Thats essentionally the entire 100% of production traffic to be delivered via unicast p2p logs retrieval process. I really don’t see any ground in your statement of 1% number of unicast communications…
And that process can be done all the times - either constantly in realtime, or at some specific moments (Like after completing some major parts of operations)

File transfers
It is close to the logs use cases above, but more generic. This is exact p2p communication of sensitive information.

"Safety device"
Most of aerospace (and some others) have a concept of a redundant safety device to be used for post mortem analysis after crashes of the main system. It is p2p highly secure communication here on recovering data from this device and we also do not want communication being altered or intercepted.

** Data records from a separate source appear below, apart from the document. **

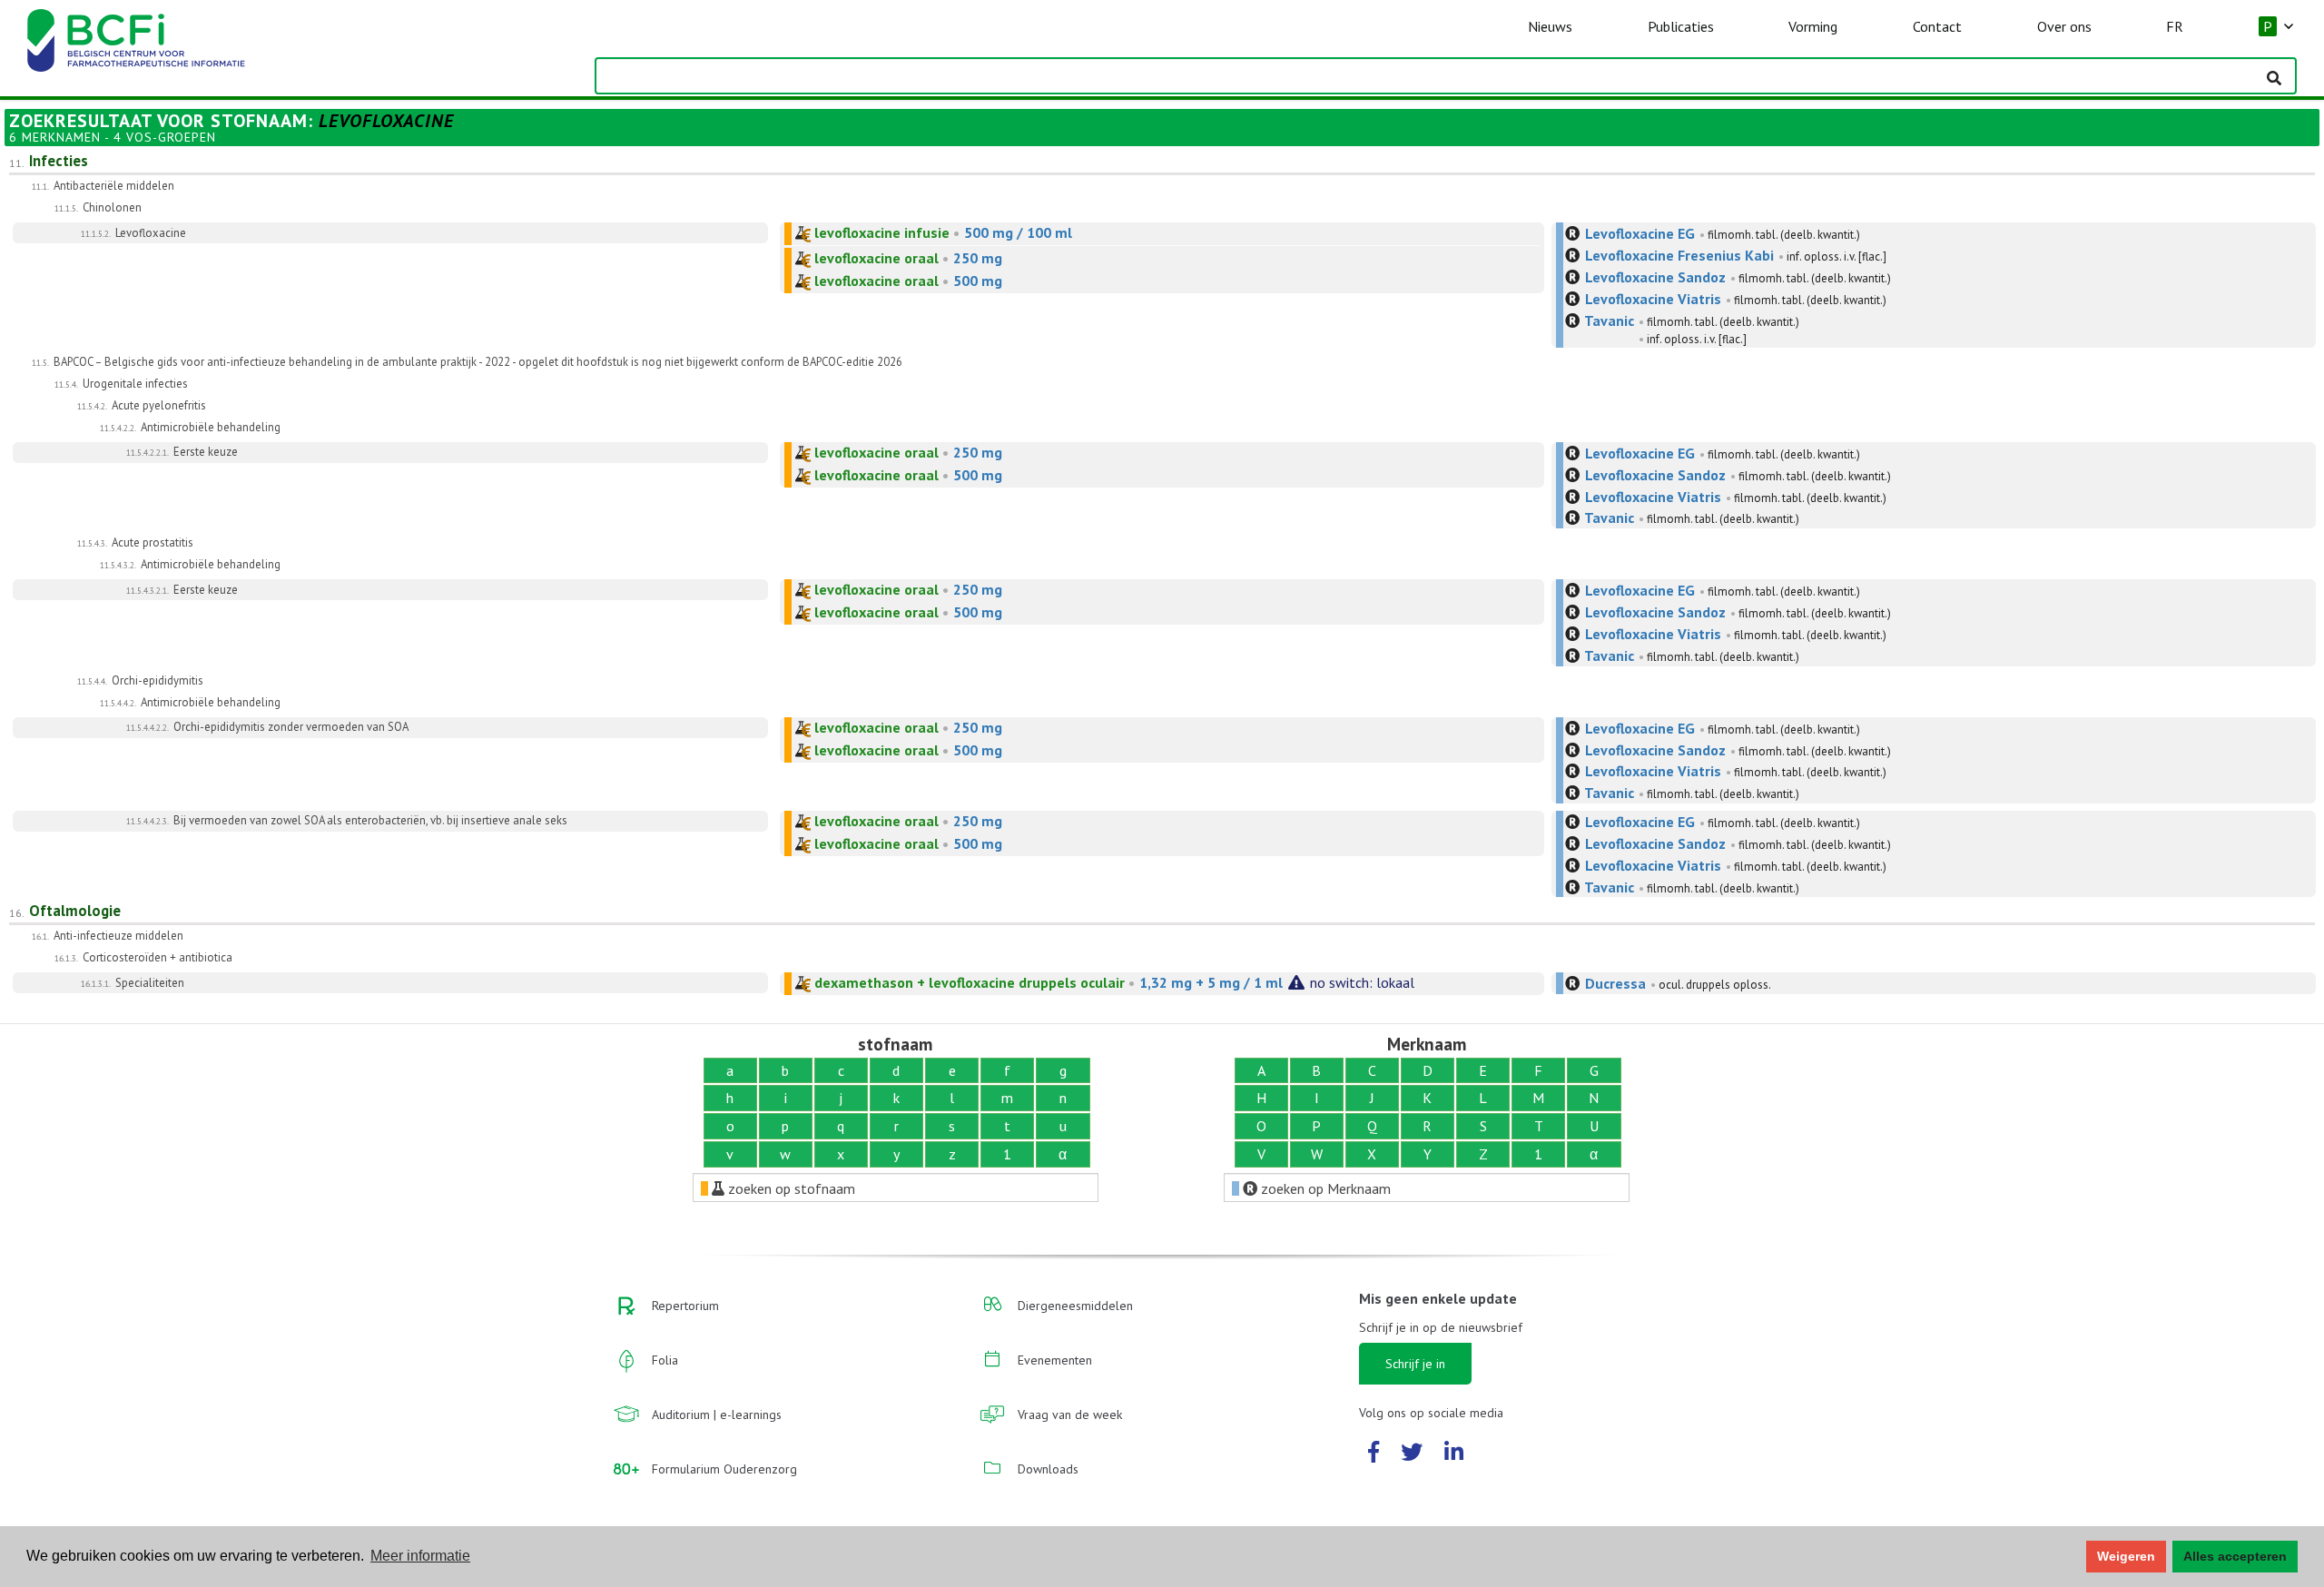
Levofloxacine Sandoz (1655, 277)
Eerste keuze (205, 451)
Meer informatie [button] (420, 1555)
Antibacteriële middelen (114, 185)
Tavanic (1609, 320)
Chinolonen (112, 207)
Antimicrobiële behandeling (211, 427)
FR (2174, 26)
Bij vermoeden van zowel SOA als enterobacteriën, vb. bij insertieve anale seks (370, 820)
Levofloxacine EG (1640, 233)
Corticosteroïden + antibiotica (157, 957)
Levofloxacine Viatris (1653, 299)
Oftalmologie (75, 911)
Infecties (58, 161)
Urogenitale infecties (135, 383)
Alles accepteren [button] (2235, 1556)
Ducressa (1615, 983)
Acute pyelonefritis (159, 405)
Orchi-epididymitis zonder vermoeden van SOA (291, 726)
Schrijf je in (1415, 1363)
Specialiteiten (149, 983)
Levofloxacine (150, 233)
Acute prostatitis (152, 542)
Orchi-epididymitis (157, 680)
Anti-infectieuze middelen (118, 935)
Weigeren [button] (2126, 1556)
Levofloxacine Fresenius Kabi (1679, 255)
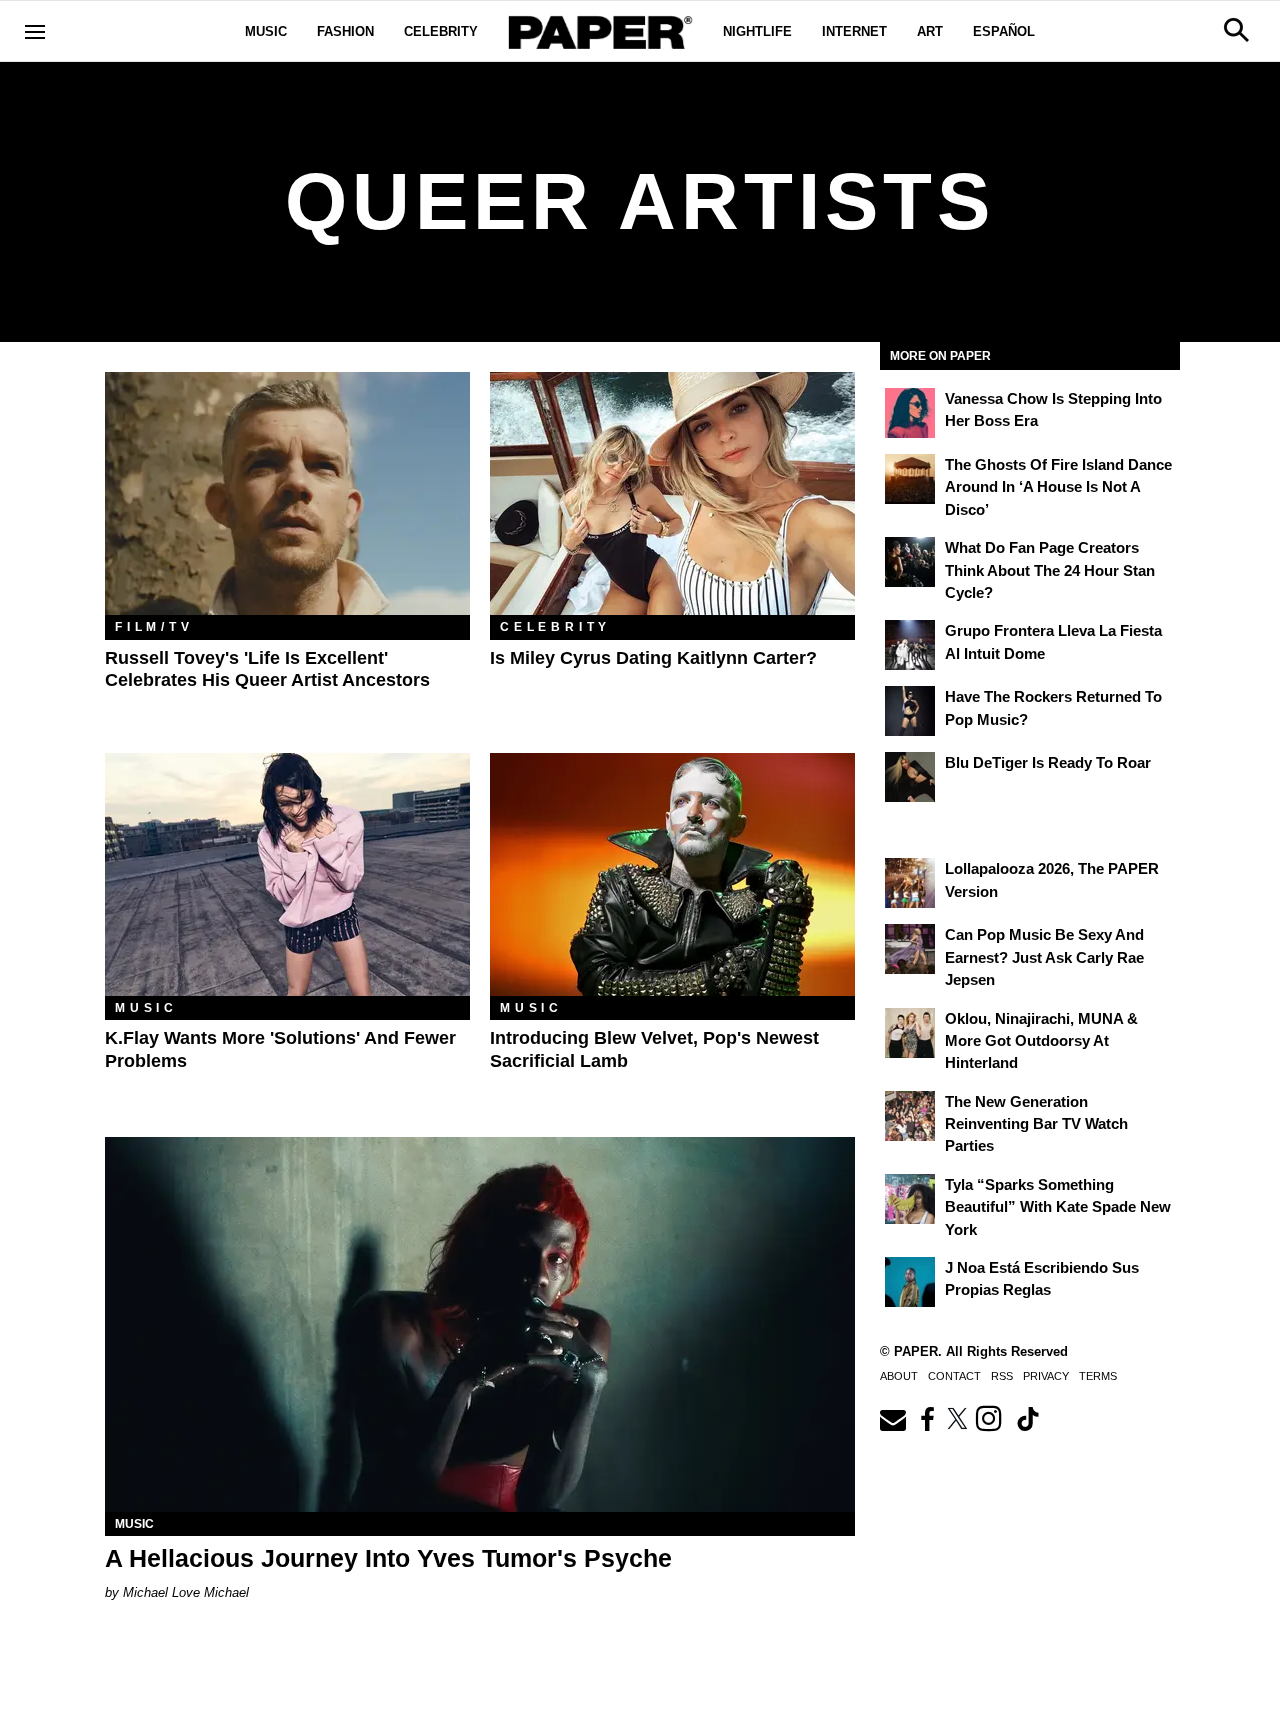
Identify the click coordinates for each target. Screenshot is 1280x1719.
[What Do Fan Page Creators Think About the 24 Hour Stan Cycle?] (910, 562)
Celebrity (441, 31)
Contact (954, 1376)
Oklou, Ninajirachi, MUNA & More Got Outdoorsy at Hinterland (1041, 1041)
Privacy (1046, 1376)
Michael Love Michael (186, 1592)
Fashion (345, 31)
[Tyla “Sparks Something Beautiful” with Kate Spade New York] (910, 1199)
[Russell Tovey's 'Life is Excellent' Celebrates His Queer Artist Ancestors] (287, 493)
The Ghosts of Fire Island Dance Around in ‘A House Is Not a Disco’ (1058, 487)
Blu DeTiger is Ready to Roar (1048, 762)
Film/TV (154, 627)
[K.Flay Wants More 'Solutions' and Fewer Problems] (287, 874)
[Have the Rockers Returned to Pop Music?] (910, 711)
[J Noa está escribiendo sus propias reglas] (910, 1282)
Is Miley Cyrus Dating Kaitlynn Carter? (653, 658)
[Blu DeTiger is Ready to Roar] (910, 777)
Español (1004, 31)
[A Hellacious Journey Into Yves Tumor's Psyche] (480, 1324)
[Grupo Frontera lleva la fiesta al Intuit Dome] (910, 645)
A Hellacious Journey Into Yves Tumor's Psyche (388, 1558)
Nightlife (757, 31)
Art (930, 31)
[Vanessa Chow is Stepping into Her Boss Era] (910, 413)
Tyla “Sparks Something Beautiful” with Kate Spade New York (1058, 1207)
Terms (1098, 1376)
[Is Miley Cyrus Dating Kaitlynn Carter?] (672, 493)
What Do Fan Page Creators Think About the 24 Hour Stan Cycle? (1050, 570)
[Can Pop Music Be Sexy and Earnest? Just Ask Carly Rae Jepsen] (910, 949)
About (899, 1376)
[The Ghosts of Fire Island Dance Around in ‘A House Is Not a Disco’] (910, 479)
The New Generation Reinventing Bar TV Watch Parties (1036, 1124)
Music (266, 31)
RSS (1002, 1376)
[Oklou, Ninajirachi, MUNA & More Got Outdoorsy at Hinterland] (910, 1033)
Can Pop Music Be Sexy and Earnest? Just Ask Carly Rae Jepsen (1044, 957)
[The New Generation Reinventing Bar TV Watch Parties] (910, 1116)
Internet (854, 31)
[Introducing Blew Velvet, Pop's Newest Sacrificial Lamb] (672, 874)
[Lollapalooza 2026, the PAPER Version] (910, 883)
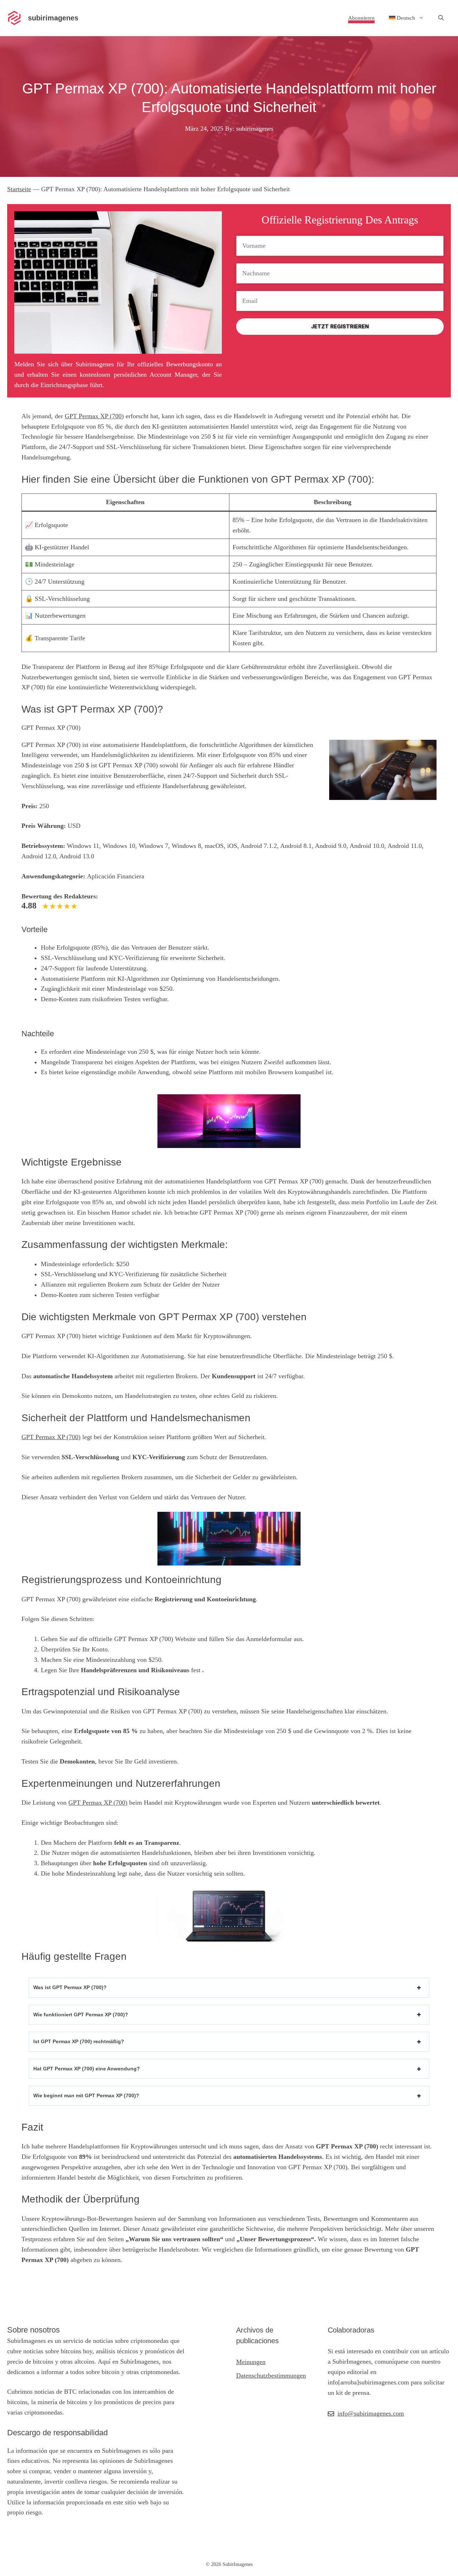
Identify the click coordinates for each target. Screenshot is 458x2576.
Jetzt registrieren (340, 326)
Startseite (19, 189)
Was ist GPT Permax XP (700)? (70, 1987)
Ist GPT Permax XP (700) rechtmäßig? (78, 2041)
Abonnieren (361, 18)
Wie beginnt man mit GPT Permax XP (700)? (86, 2095)
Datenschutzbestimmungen (271, 2375)
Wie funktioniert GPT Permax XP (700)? (80, 2014)
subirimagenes (53, 18)
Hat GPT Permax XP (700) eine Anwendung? (86, 2068)
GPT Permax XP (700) (94, 416)
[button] (441, 18)
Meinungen (250, 2361)
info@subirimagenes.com (370, 2413)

External Systems integration: cloud, other networks
Connecting to some bridge, cloud, or other external network requires unicast p2p access in general. I’ve provided some specific integration examples above and they can be extrapolated to any external cloud, network, orchestration, etc. system.

This is not correct, and I said nothing that could be interpreted as such. The main intent is the improvement of the Cyphal/UDP transport definition. Please actually do read my proposal.

Please read The Cyphal Guide - Applications & Usage - OpenCyphal Forum, where you will find detailed elaboration and references. Pay specific attention to the fact that Cyphal is, in fact, a DCPS solution, and point-to-point communication is not something that is at the focus. If your application requires strictly p2p, Cyphal is not for you and there is nothing more to discuss.

Security and encryption are out of the scope at this stage of the project. This is something that we have on the longer-term roadmap, though. I don’t see how these objectives can be used to argue against the DCPS architecture unless you are willing to claim that all pub/sub architectures are inherently flawed by design.

Do we really need to continue this conversation? It is tiring.

I am fine to continue discussion and to see feedback from various industries and experts, because no real data, proofs, other people feedback, etc. have been provided to support this change apart of a personal opinion so far…

If my asks to provide data, proof, real needs from industries for the proposed MAJOR change in Cyphal is “tiring discussion” - I am very sorry about that. But it is how successful commercial projects work. Successful industrial grade products are not abstract theories nor math exercises, but relevant to the actual customers and their real needs.

I hope Cyphal project is not going to a quite abstract academic research nor personal toy project, though someone could have found a sort of red flags in that direction.
If Cyphal is vulnerable to voluntary major changes without getting a consensus with the industry but rejecting all and any valid concerns and data points, then it looks not an open-source, but more like quite proprietary software with vendor locking on decisions from a single party.

Is there any voting process and ability to bring more people to provide feedback on this request from various industries?
Can you please consider keeping the original specification, especially as this request was proposed to be “minor” originally?

A brokerage service is a non-starter. It violates one of the core design tenets of Cyphal (from Section 1.3 of the specification):

Democratic network — There will be no master node. All nodes in the network will have the same commu-
nication rights; there should be no single point of failure

Multiple ports are a fire-walling nightmare (FTP anyone?). I’m not interested in making it hard to secure a system by using dynamic port assignments.